Oral, Hormone-Free drug may reduce Hot Flashes in Breast Cancer Patients: THE LANCET.

MELBOURNE: According to findings from a phase II study reported in The Lancet, a novel, non-hormonal oral medication proved successful in lowering hot flashes and night sweats in women receiving oral adjuvant endocrine therapy after breast cancer.

Endocrine therapy is the go-to treatment for hormone-sensitive breast cancers, which account for more than 75% of cases. For 5–10 years following anticancer therapy, estrogen therapy is advised for women who had hormone-sensitive breast cancer in order to avoid disease recurrence. However, almost one third of women who are receiving endocrine therapy prematurely cease it because of vasomotor symptoms, which affect about 70% of women receiving it.

"In addition to being common in breast cancer patients, hot flashes and night sweats can also be made worse by oral adjuvant endocrine therapy, such as tamoxifen and aromatase inhibitors, which is advised for women with hormone receptor-positive disease in order to increase disease-free and overall survival," noted Vrselja and co-authors.

131 women receiving endocrine therapy (tamoxifen or an aromatase inhibitor) after breast cancer participated in the Phase II study, which was a multicenter, randomized, double-blind, placebo-control trial.

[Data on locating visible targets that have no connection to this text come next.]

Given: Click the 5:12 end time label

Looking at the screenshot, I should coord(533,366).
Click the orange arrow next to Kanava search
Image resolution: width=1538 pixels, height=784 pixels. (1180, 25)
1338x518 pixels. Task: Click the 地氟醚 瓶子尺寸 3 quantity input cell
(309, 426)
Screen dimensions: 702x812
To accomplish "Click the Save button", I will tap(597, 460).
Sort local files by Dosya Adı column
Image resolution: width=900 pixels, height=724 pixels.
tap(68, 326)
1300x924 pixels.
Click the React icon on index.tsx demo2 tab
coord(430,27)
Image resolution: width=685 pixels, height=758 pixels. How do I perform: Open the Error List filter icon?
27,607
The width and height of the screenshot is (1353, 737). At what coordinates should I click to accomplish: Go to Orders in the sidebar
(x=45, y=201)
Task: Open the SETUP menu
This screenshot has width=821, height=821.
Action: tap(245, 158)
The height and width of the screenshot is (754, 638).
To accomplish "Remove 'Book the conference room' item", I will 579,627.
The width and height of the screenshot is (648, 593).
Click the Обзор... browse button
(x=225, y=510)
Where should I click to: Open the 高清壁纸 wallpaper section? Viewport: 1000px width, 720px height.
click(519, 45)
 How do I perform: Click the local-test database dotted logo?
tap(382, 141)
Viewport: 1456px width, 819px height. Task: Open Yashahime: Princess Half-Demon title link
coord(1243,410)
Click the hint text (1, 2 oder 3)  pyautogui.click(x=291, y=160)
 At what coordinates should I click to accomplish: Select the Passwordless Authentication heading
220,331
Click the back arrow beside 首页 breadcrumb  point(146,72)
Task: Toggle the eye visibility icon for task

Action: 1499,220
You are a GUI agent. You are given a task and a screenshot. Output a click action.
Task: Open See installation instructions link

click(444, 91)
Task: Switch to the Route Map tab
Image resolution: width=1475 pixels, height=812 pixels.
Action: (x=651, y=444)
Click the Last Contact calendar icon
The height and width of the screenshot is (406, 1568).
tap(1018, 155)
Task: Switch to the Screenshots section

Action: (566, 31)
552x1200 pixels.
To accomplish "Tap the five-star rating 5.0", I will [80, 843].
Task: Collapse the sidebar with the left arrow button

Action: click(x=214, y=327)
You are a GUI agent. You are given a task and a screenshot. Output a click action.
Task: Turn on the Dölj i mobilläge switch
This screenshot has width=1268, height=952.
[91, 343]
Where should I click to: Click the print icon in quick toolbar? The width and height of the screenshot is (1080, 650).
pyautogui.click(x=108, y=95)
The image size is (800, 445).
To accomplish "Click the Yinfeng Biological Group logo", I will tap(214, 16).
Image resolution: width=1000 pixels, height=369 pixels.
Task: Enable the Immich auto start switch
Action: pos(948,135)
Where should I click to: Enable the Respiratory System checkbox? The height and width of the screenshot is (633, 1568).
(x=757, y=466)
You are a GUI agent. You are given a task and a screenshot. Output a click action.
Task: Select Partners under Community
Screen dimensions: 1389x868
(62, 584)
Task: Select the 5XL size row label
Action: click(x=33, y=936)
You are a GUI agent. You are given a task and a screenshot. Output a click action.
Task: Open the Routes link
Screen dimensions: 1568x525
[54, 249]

Women between the ages of 18 and 70 who were undergoing treatment for breast cancer with a stable dose of tamoxifen or an aromatase inhibitor and reporting at least 50 moderate to severe vasomotor symptoms each week were eligible to participate. Using an interactive web response system, participants were randomized in a 1:1 ratio to receive oral Q-122 100 mg twice day for 28 days or the identical placebo. BMI (30 kg/m2 or >30 kg/m2) and usage of any selective serotonin reuptake inhibitor, selective norepinephrine reuptake inhibitor, gabapentin, or pregabalin were used to stratify randomization. 243 patients were screened between October 24, 2018, and September 9, 2020. Of those, 131 were randomly assigned to receive therapy (Q-122, 65 patients, and placebo, 66 patients).

Key findings of the Q-122 Trial:

• Over the course of 28 days of treatment, there was a higher mean percentage change in msVMS-SS compared to placebo (least squares mean: Q-122, -39% [95% CI -46 to -31] vs. placebo -26% [-33 to -18]; p=0018).
• There were zero patients in the Q-122 group and two (3%) patients in the placebo group who experienced significant adverse events.
• treatment-emergent adverse events were mainly mild to moderate and comparable between the two groups (TEAV in 11 [17%] of 65 patients in the Q-122 group vs nine [14%] of 66 patients in the placebo group).

If Q-122 can ease these symptoms, it has a considerable chance of lowering the number of patients who stop receiving endocrine therapy, allowing for continuous protection against breast cancer recurrence.

"Beyond symptom reduction alone, this is a very significant prospective advantage of Q-122," said Professor Davis, the principal investigator and senior author.

The findings of the Phase II trial conducted by QUE Oncology encourage the conduct of larger and longer studies of Q-122, with potential use to postmenopausal women who need an alternative to oestrogen treatment for vasomotor symptoms.

REFERENCE

Vrselja A, et al "Q-122 as a novel, non-hormonal, oral treatment for vasomotor symptoms in women taking tamoxifen or an aromatase inhibitor after breast cancer: a phase 2, randomised, double-blind, placebo-controlled trial" Lancet 2022; DOI:10.1016/S0140-6736(22)01977-8.